What the task asks ▸
Copy the rows below word for word, leaving out the pictures.
↓
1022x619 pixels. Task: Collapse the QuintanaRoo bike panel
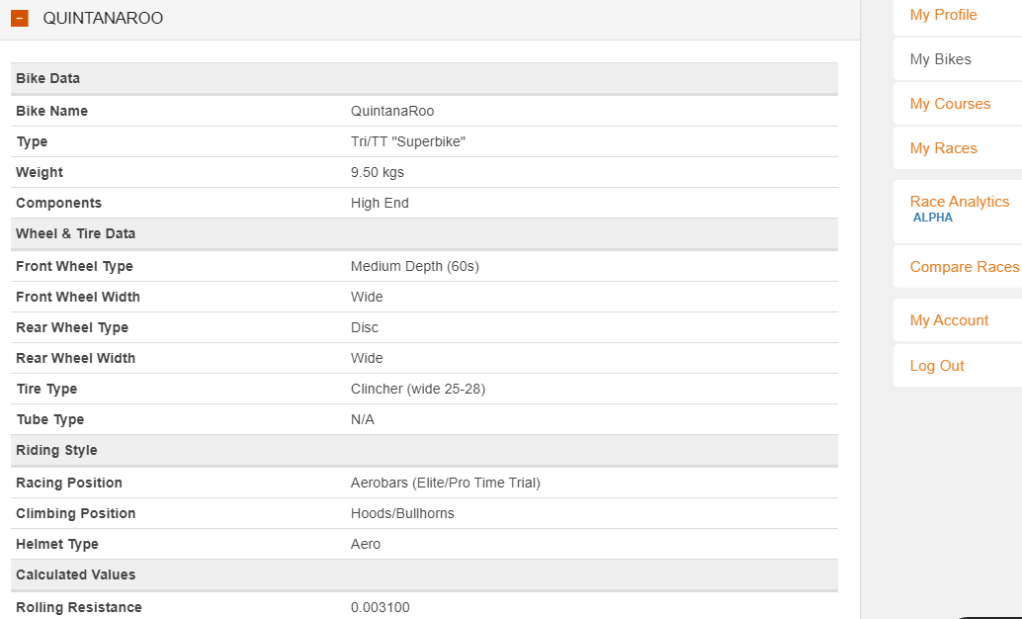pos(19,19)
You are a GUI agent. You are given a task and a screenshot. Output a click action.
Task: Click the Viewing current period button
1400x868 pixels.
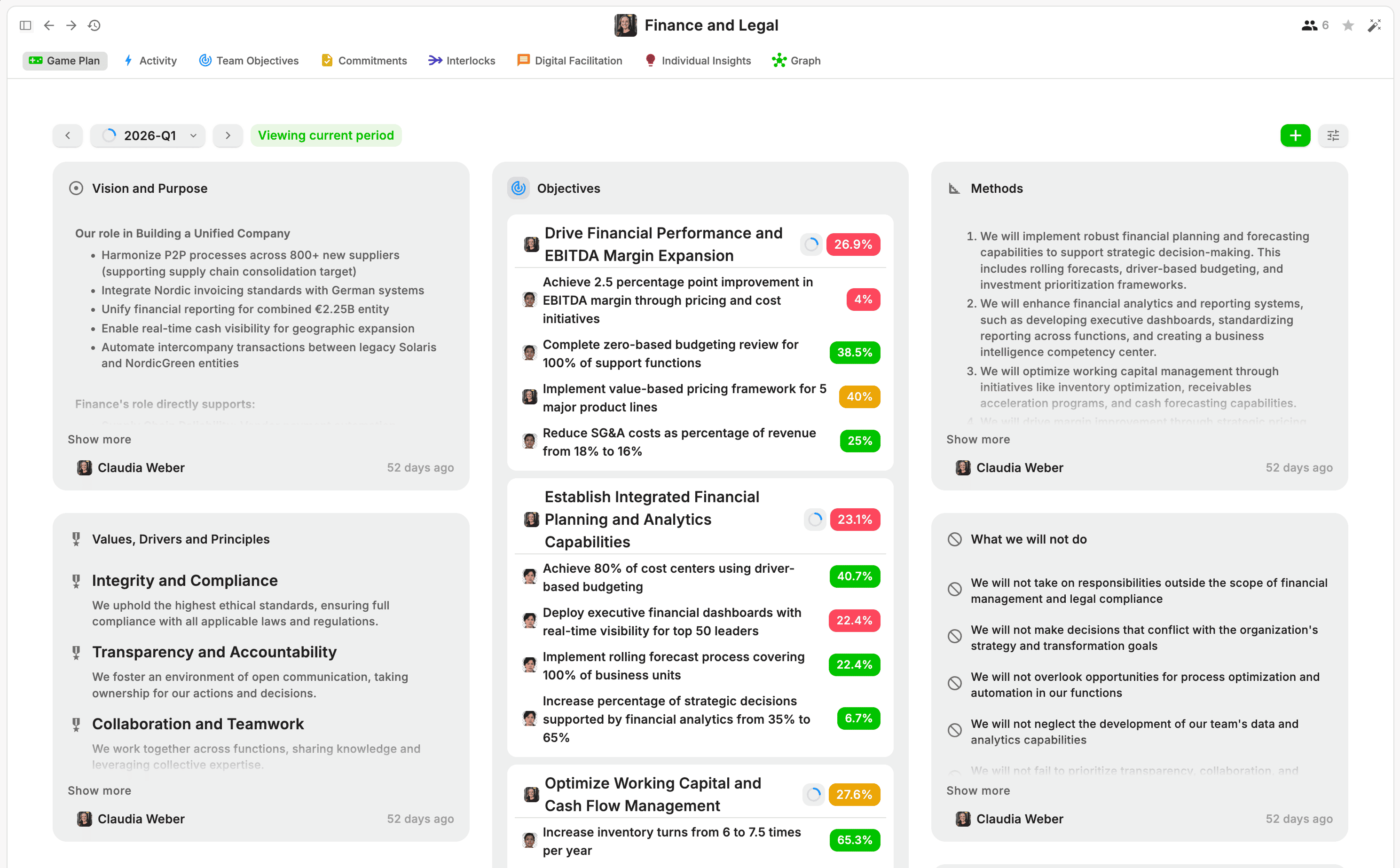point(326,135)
↑
Result for this exercise ▸
1022x619 pixels. Task: Collapse the QuintanaRoo bike panel
pos(19,19)
You are a GUI agent. You are given a task and a screenshot. Output a click action.
Task: Click the Viewing current period button
1400x868 pixels.
point(326,135)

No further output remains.